A family advocate works with families and children to facilitate community-affiliated resources and support.
He or she plays an important role in helping agencies, schools, and government programs connect with children and families who require assistance from support services.
Typically, a family advocate serves as a liaison between families and government agencies, such as child welfare agencies and family service organizations.
The basic responsibility of a family advocate is to determine which child or family needs assistance or crises prevention, and then enroll them into established programs to help them obtain the right services.
Mostly, family advocates work with schools to communicate each enrolled child’s needs and assist the institution in providing him or her with the tools that are required to help in succeeding in the long run.
A bachelor’s degree in human services, human development, social work, or child development is required to work as a family advocate.
In addition to this degree, it is important for people hoping to acquire the position of a family advocate to be patient, possess great communication and interpersonal skills, be well-organized, and have it in them to be able to handle difficult situations.
Knowledge of community resources and referral experience assisting families in need of services are two areas that will come in handy when applying for work as a family advocate.

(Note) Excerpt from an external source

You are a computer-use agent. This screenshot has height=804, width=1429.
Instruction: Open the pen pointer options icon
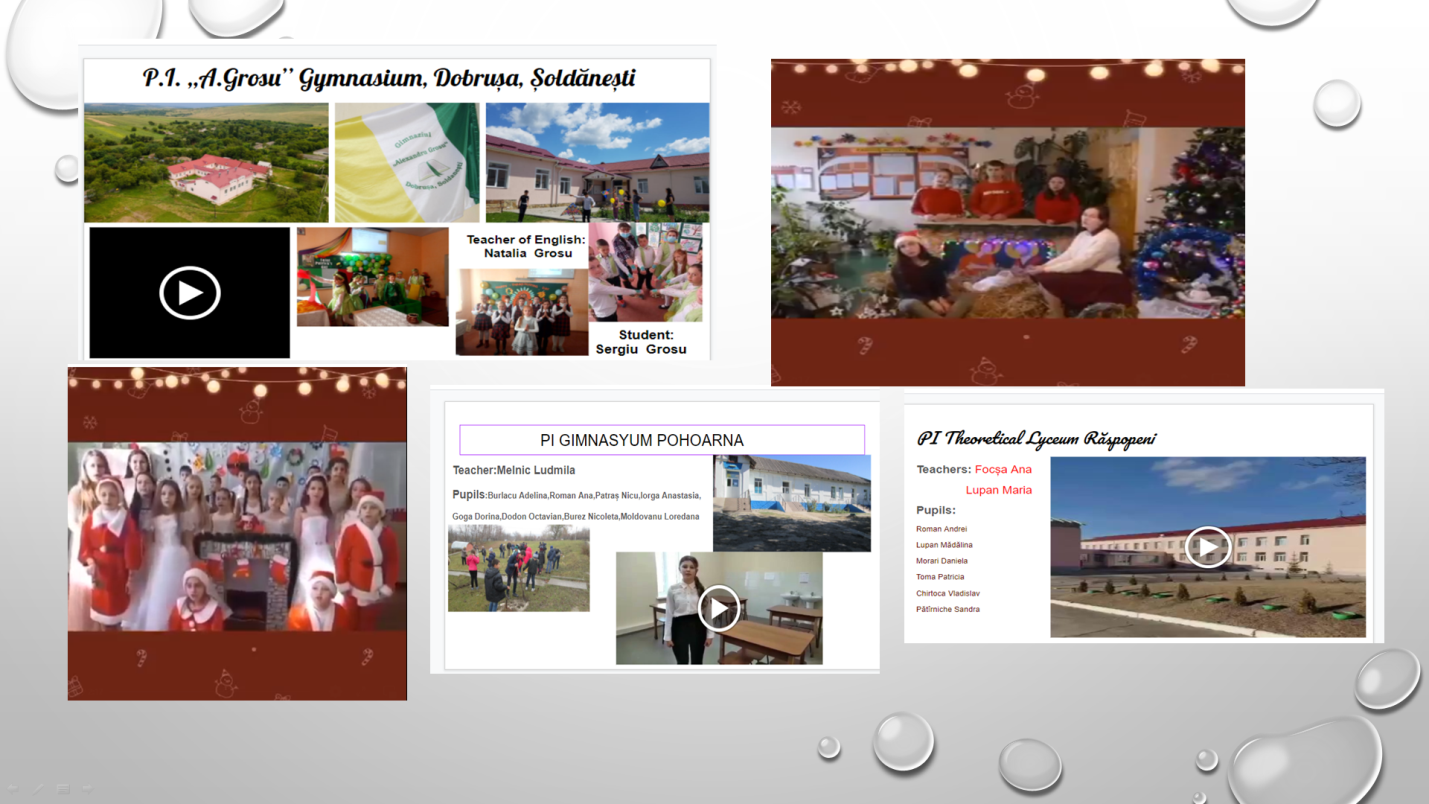[x=38, y=789]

Duties and Responsibilities for Family Advocate Resume
• Identify children and families requiring advocacy services by contacting different agencies and educational institutes.
• Engage families and children in conversation to determine their specific needs for social and community services.
• Match determined requirements with the services that established programs offer, in a bid to decipher eligibility criteria.
• Recruit families and children in pre-established assistance programs, aiming to help them acquire needed services and facilities.
• Individualize one on one and group activities to effectively reflect the unique requirements of and strengths of each participant.
• Encourage experimentation and exploration amongst participants, focusing on inspiring them to make the best of provided services.
• Handle completion of new intakes and handle recertification paperwork for all returning children and families.
• Create and maintain contact with families, striving to create a strong and positive support system for them.
• Offer crises intervention to ensure the physical, emotional, and mental wellbeing of all involved participants.
• Develop local and community partnerships to maintain resources for families, including housing, education, welfare, health, and legal services.
• Contact families (particularly parents) to interest and motivate them in attending meetings and training that will help them and their children in accessing community and other services.